**PROBLEM DETAILS:** Please tally the lines in the material below that contain the word "Screenshot", and give the count only.
########
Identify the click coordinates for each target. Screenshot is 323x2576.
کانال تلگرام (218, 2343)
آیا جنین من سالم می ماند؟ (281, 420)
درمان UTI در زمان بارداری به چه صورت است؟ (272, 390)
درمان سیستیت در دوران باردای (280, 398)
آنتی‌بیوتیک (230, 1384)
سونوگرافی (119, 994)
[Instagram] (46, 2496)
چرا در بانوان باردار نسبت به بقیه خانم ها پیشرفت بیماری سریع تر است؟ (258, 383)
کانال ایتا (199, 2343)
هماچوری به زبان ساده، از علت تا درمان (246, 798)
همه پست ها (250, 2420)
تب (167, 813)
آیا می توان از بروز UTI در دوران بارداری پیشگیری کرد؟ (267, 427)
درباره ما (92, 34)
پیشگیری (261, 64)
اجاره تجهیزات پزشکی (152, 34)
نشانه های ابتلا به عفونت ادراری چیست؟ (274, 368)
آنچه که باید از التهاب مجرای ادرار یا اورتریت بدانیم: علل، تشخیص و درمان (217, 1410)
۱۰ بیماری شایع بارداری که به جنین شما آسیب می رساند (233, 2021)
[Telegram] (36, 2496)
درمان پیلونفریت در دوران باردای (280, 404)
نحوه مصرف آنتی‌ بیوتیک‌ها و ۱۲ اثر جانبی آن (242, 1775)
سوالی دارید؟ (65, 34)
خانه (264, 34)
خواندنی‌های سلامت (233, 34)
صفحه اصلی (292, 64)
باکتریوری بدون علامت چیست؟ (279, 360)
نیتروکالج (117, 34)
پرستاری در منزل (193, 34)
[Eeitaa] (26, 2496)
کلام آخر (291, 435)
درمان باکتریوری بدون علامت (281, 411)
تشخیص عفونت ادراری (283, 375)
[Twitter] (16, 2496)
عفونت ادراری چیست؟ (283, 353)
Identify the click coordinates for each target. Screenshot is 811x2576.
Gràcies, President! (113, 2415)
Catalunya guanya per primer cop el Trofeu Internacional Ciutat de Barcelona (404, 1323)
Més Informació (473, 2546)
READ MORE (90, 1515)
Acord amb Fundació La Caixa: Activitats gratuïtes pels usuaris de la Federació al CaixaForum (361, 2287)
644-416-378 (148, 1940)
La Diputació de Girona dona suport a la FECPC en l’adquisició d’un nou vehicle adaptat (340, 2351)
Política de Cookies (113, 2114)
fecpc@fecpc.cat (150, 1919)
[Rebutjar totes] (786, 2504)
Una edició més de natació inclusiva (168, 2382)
########
**RESPONSE TO THIS EXERCISE:** 2